Se encuentran entre los al menos 39 fiscales y jueces guatemaltecos que se han exiliado; la mayoría se marchó en los últimos tres años. En conjunto representan a una generación que alcanzó la mayoría de edad en las décadas posteriores a los acuerdos de paz, que cree en el Estado de derecho como base de la gobernanza democrática.
Sosa me dijo una vez que su trabajo en la oficina anticorrupción le hacía sentir que el país tenía una forma de asegurar que los impuestos se destinasen al sistema sanitario y las escuelas, en vez de que se desvíe por medio de chanchullos. “Me gustaba desenmascarar a los que robaban descaradamente millones, porque, mientras ellos se hacían ricos, los niños morían de hambre”, dijo.
Mi guía en aquella visita a la cárcel en 2022 fue Jennifer Torres, voluntaria de una organización de defensa de los derechos humanos y brillante estudiante maya de derecho en la Universidad de San Carlos. Faltaba un año para las elecciones presidenciales, y todos mis interlocutores se mostraban pesimistas.
Torres me dijo que ella y sus amigos iban a votar por Arévalo, profesor de 64 años y candidato del partido Movimiento Semilla. Aunque es hijo de Juan José Arévalo —el querido primer presidente elegido democráticamente de Guatemala, que gobernó entre 1945 y 1951—, pocos sabían de él o de su partido. Cuando les mencionaba su nombre a los expertos en política guatemalteca, se reían. “Le falta carisma”, me dijo uno de ellos.
En el periodo previo a las elecciones, los jueces guatemaltecos expulsaron del proceso electoral a cuatro candidatos considerados poco proclives a apoyar al pacto de corruptos. A Arévalo, quien prometió resucitar la batalla contra la corrupción, se le permitió mantenerse en la contienda porque nadie pensaba que podía ganar. Las encuestas le daban solo el 3 por ciento, pero los sondeos no tuvieron en cuenta a los votantes jóvenes e indígenas como Torres.
En un resultado sorprendente, Arévalo pudo pasar a la segunda vuelta del 20 de agosto, en la que arrasó. Muchos guatemaltecos no se habían sentido tan optimistas desde 1944. Mi madre, que por entonces era adolescente, repartía panfletos de la campaña del padre de Arévalo en la acera de delante de nuestra juguetería familiar. La victoria de Arévalo hijo une los recuerdos históricos de los mayores con las esperanzas de los jóvenes de hoy.

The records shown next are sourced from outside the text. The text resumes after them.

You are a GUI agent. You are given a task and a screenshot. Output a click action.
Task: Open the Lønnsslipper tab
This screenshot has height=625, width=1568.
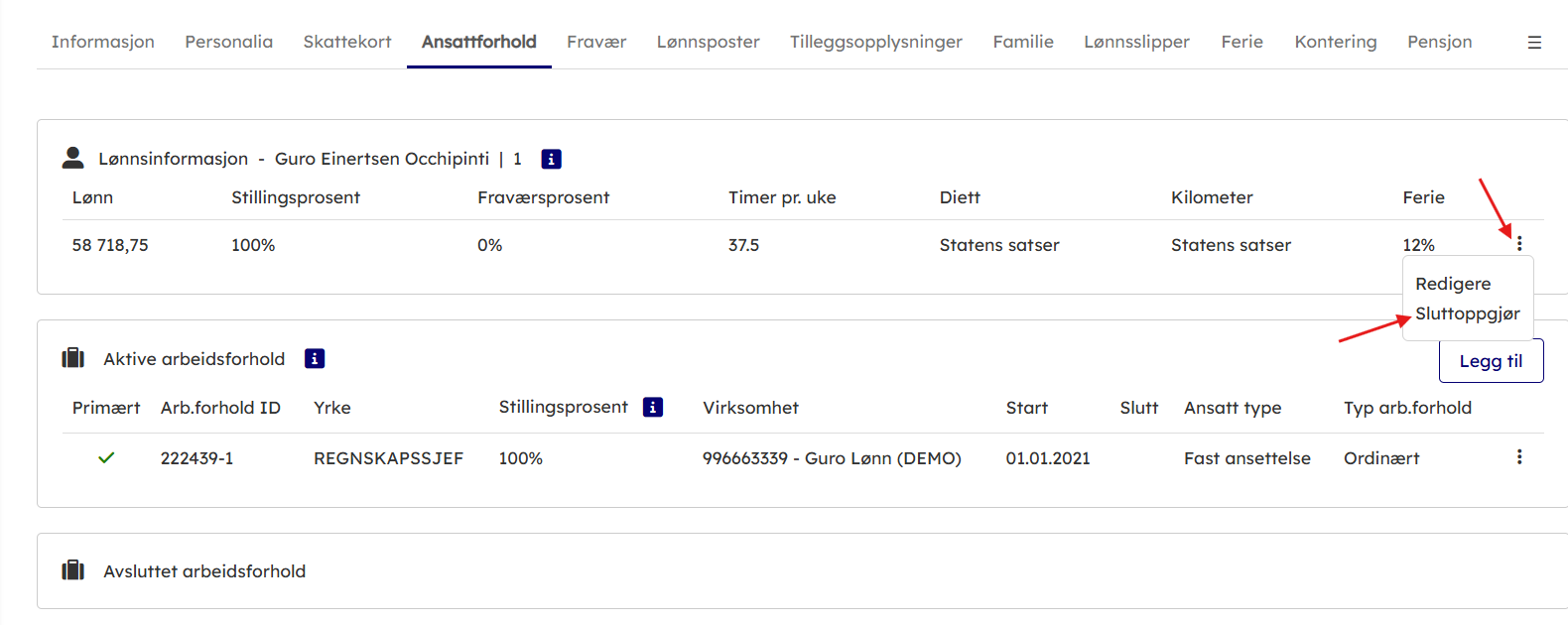coord(1136,42)
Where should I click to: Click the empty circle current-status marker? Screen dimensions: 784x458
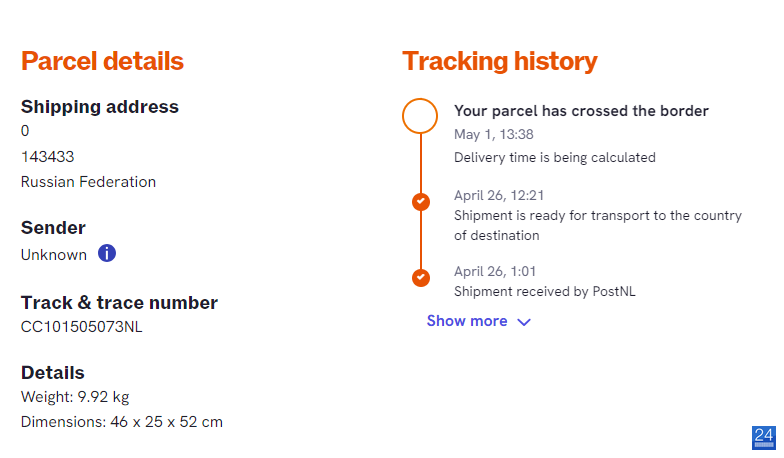coord(420,116)
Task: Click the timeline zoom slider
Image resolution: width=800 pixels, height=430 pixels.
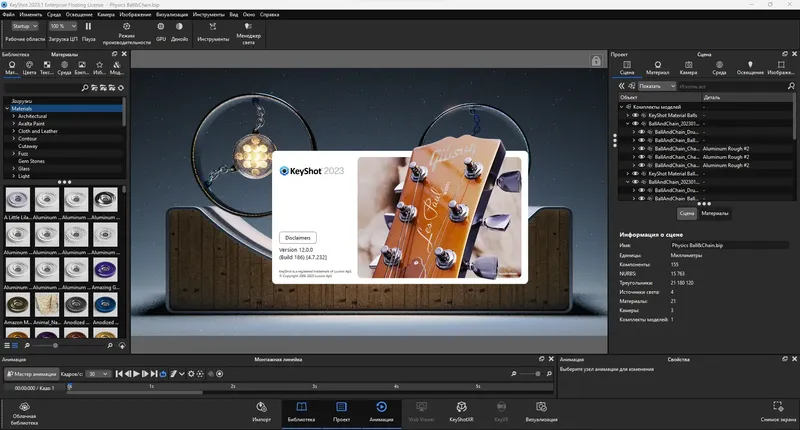Action: click(537, 373)
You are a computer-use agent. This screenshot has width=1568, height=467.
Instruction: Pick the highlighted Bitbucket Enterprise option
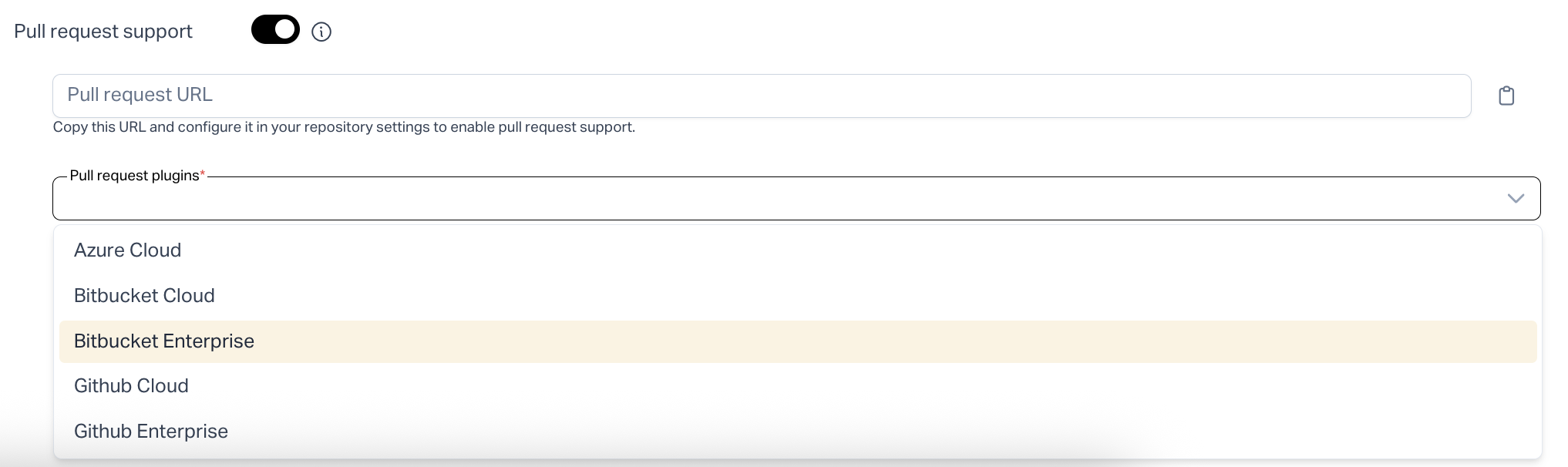tap(163, 341)
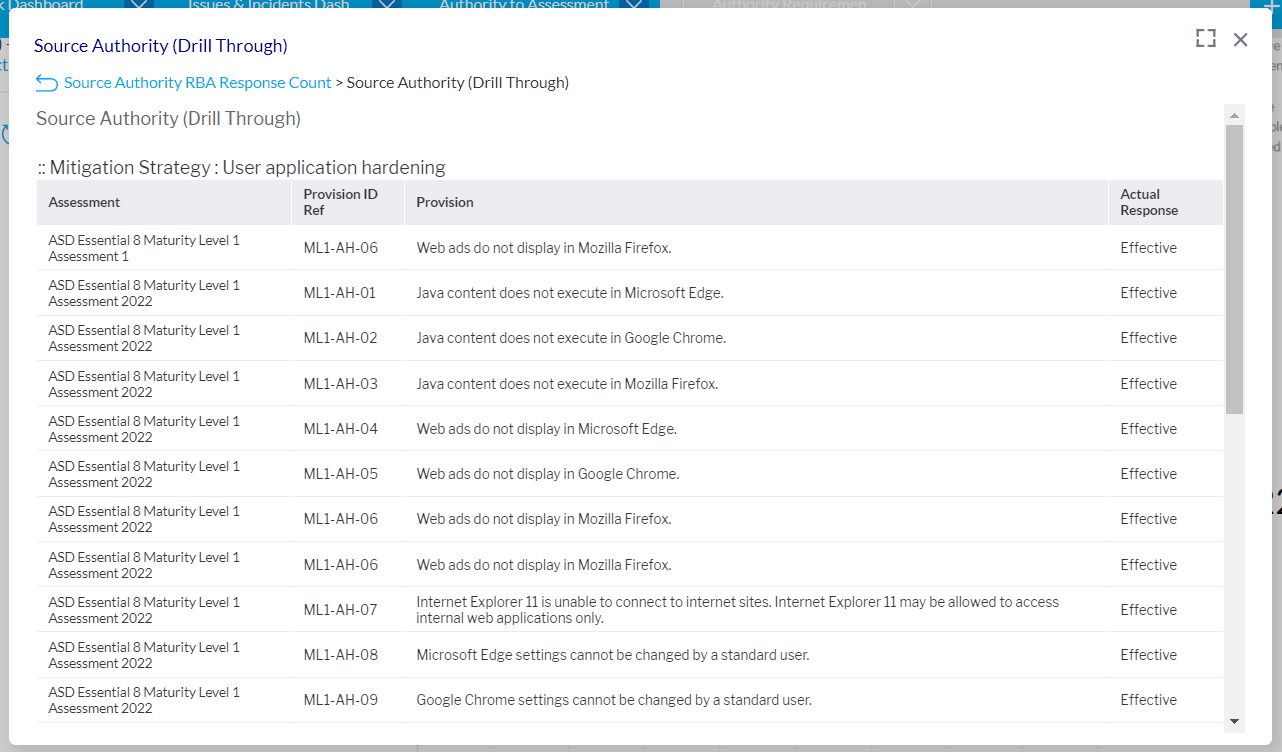Screen dimensions: 1282x752
Task: Expand the drill-through dialog to full screen
Action: [x=1205, y=39]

La semana pasada, el Tribunal Supremo Electoral confirmó la victoria de Arévalo. Pero, también, a instancias de Porras, suspendió temporalmente su partido para, poco después, desandar esa decisión. Lo que parece cierto es que Semilla seguirá siendo asechado y se enfrentará a unos poderes legislativo y judicial repletos de miembros del establishment corrupto: los complots de magnicidio contra el presidente electo son una amenaza constante. El viernes, Arévalo denunció a Porras por orquestar un golpe para impedir que su gobierno tome posesión. En todo el país, los manifestantes están exigiendo la dimisión de Porras.
La comunidad internacional, incluido el gobierno de Biden, debe estar alerta y dispuesta a prestar todo el apoyo que pueda a este nuevo gobierno. Pero los guatemaltecos han creado, por sí mismos, esta extraordinaria oportunidad democrática y, hasta ahora, parecen decididos a protegerla.
Francisco Goldman es novelista y periodista, cuyo libro más reciente es Monkey Boy, obra finalista del Premio Pulitzer.